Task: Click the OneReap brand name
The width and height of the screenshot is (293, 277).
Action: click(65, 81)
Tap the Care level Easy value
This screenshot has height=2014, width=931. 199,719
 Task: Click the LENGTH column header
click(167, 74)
...
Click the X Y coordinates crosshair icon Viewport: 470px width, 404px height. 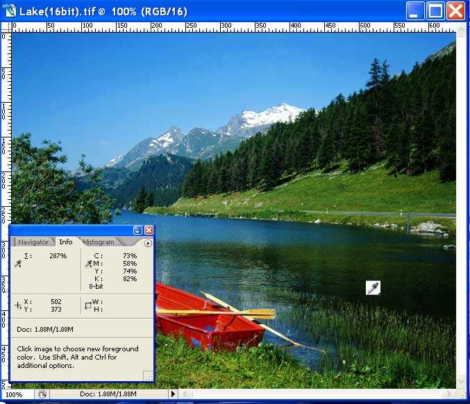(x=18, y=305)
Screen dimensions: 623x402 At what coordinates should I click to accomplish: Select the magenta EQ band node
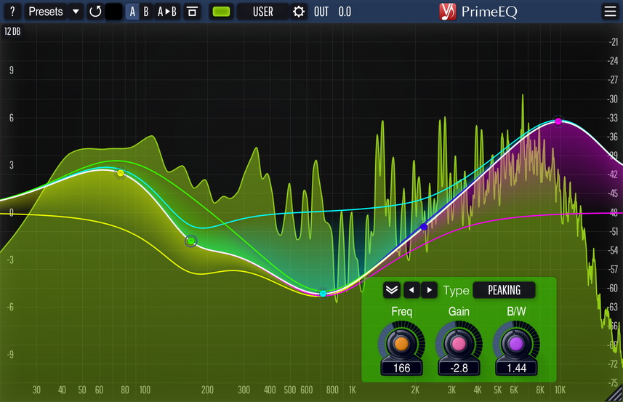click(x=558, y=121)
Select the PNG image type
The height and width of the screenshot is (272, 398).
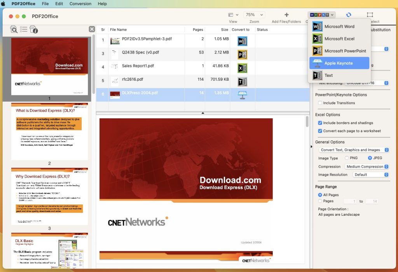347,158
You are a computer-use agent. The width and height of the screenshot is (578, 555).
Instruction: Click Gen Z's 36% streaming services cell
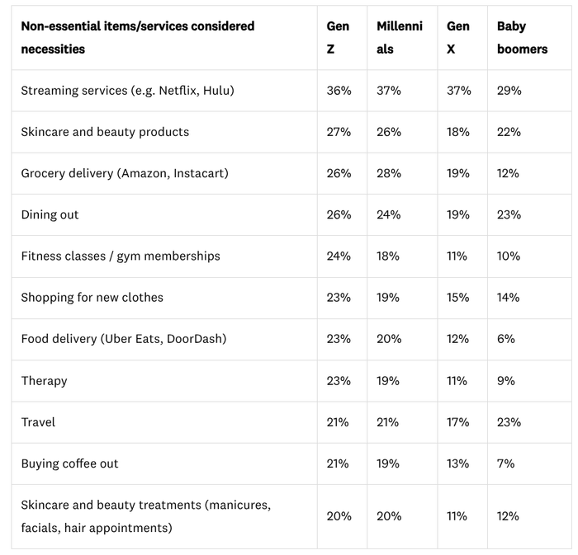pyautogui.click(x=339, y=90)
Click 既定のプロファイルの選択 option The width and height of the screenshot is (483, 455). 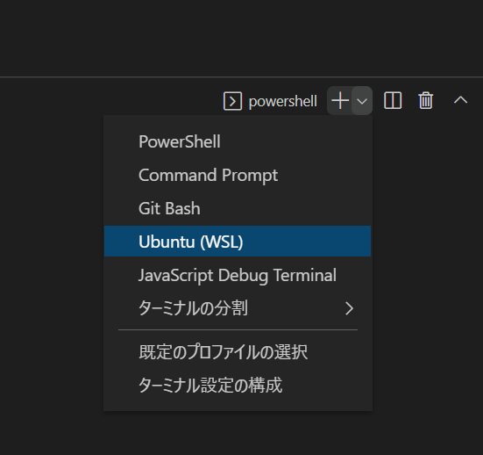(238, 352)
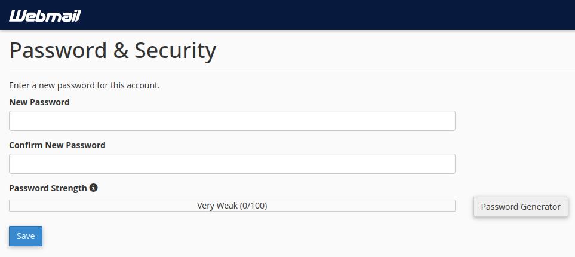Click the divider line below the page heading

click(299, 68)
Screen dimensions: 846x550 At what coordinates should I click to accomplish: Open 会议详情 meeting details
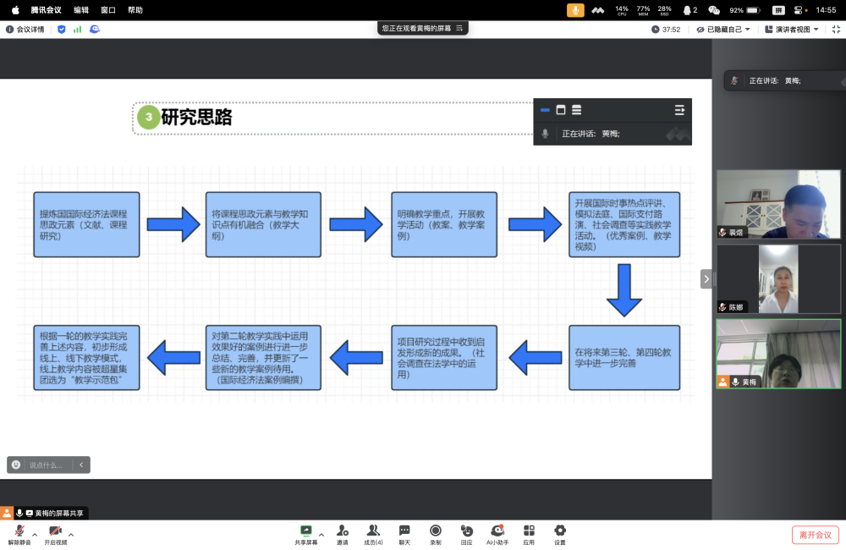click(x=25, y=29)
--
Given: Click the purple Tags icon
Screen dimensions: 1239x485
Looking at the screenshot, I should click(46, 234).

**EXERCISE INSTRUCTIONS:**
Take the lines from the one holding "Task: Click the OneReap brand name" through the one holding "click(167, 74)", inclusive, and rewrite them with "brand name" swapped for "logo text". Leave everything else in those lines unchanged.

**EXPECTED OUTPUT:**
Task: Click the OneReap logo text
The width and height of the screenshot is (293, 277).
Action: click(65, 81)
Tap the Care level Easy value
This screenshot has height=2014, width=931. 199,719
 Task: Click the LENGTH column header
click(167, 74)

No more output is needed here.